When these issues arise, the summit’s programming tends to frame them as challenges to solve rather than systemic failures to confront. Panels on “bridging the equity gap” often lack voices from the communities impacted by these technologies. Where are the teachers from Title I schools? The parents navigating special education systems? The students who’ve experienced algorithmic discrimination firsthand?

The Myth of Neutral Innovation
A common refrain at ASU+GSV is that technology itself is neutral—it’s how we use it that matters. This logic ignores a critical truth: Technology is built by humans, and humans carry biases. From facial recognition software that struggles with darker skin tones to language-learning apps that default to Eurocentric curricula, edtech often reflects the perspectives of its creators.

Consider Summit Learning, a platform developed with funding from Mark Zuckerberg’s Chan Zuckerberg Initiative. Despite its goal of empowering student-driven learning, the program faced backlash for allegedly collecting sensitive student data and imposing rigid structures that ignored diverse learning styles. The lesson? Even well-intentioned tools can harm marginalized groups when designed without their input.

Yet the summit’s venture capital partnerships incentivize scaling solutions quickly, not iterating thoughtfully. Investors seek returns, not reparations. This misalignment raises ethical questions: Can a system driven by profit motives ever truly prioritize equity?

Reclaiming the North Star: A Call for Radical Inclusion
To realign with its mission, the ASU+GSV Summit must rethink what—and who—it amplifies. Here’s how:

1. Elevate community-driven solutions.
Spotlight initiatives co-created with marginalized populations, not just for them. For instance, Detroit’s Ruth Ellis Center uses tech to support LGBTQ+ youth in crafting their own mental health resources. Similarly, Prison Classroom connects incarcerated learners with free degree programs. These models prioritize agency over scalability.

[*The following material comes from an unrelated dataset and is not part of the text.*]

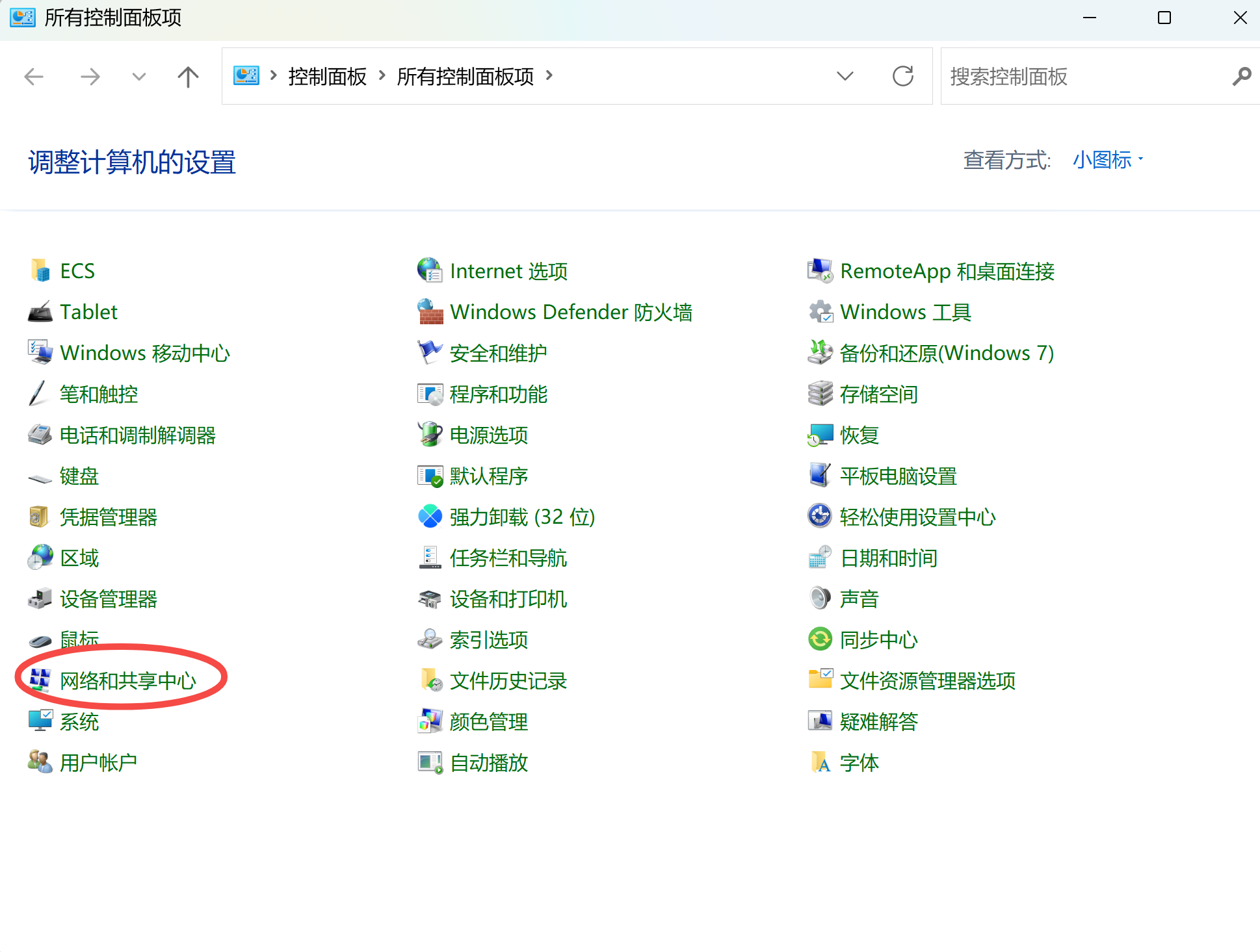Open the 疑难解答 troubleshooting link
This screenshot has height=952, width=1260.
878,722
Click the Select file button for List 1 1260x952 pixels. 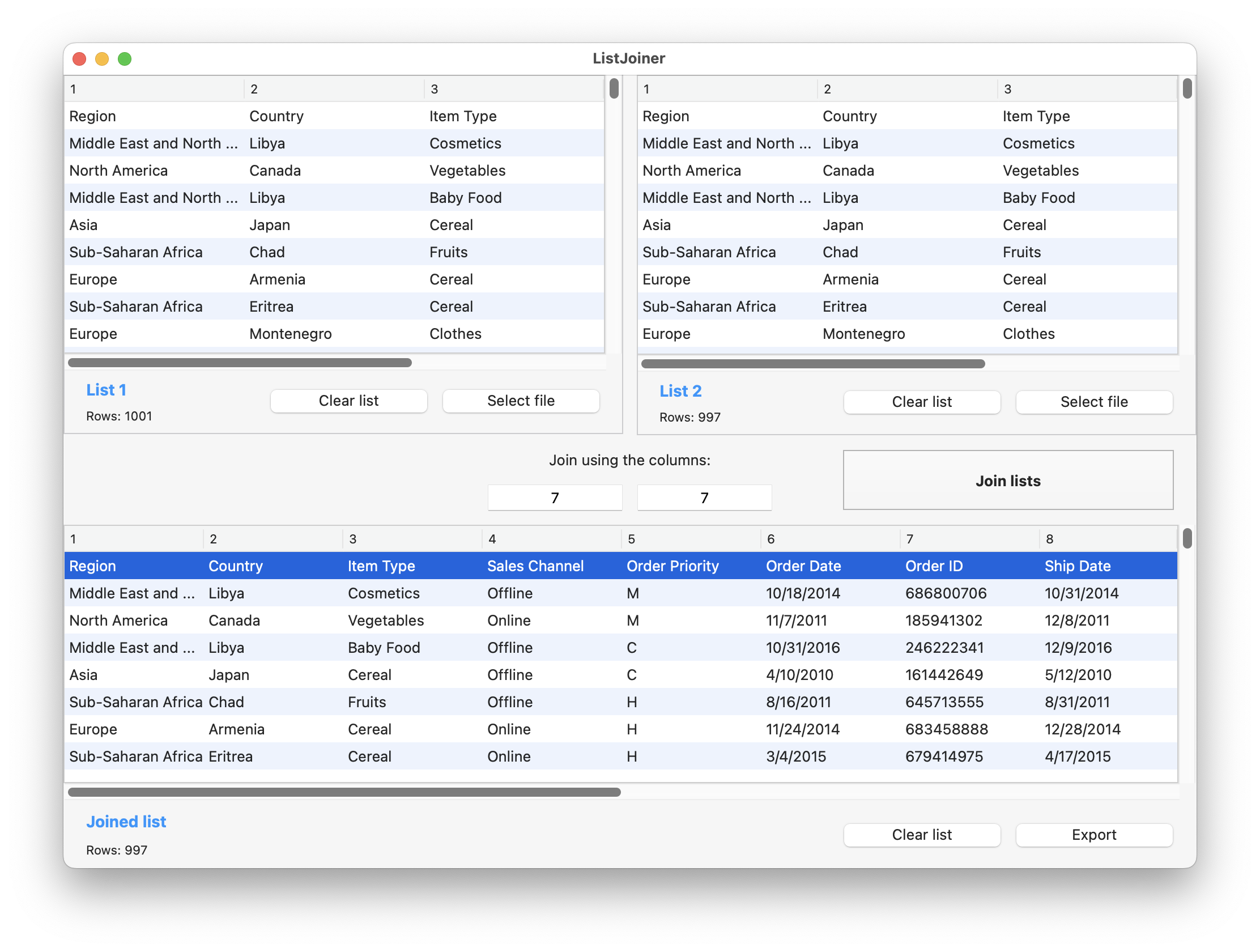click(520, 401)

2. Redefine “success” in edtech.
Instead of prioritizing user growth or revenue, measure impact by:
– Reduction in disparities (e.g., graduation rates for disabled students)
– Accessibility features built into product design
– Partnerships with grassroots organizations

3. Center excluded voices in programming.
Invite fewer CEOs and more classroom teachers, disability advocates, and students from underserved regions. Let them dictate the agenda.

4. Audit sponsor relationships.
Can the summit ethically accept funding from companies that profit from punitive student surveillance tools or exploitative for-profit colleges? Transparency about partnerships is nonnegotiable.

Conclusion: A Future Worth Building
The ASU+GSV Summit has the influence to shape education for generations. But with that power comes responsibility. A North Star that guides only the privileged few isn’t a compass—it’s a spotlight magnifying inequality.

This isn’t about abandoning innovation. It’s about demanding that innovation serves justice first. When the next summit convenes, let its stages echo with voices that have been silenced, technologies that heal rather than exclude, and a vision of progress that leaves no learner behind.

The question remains: Will you recalibrate your course, or continue orbiting the same broken system?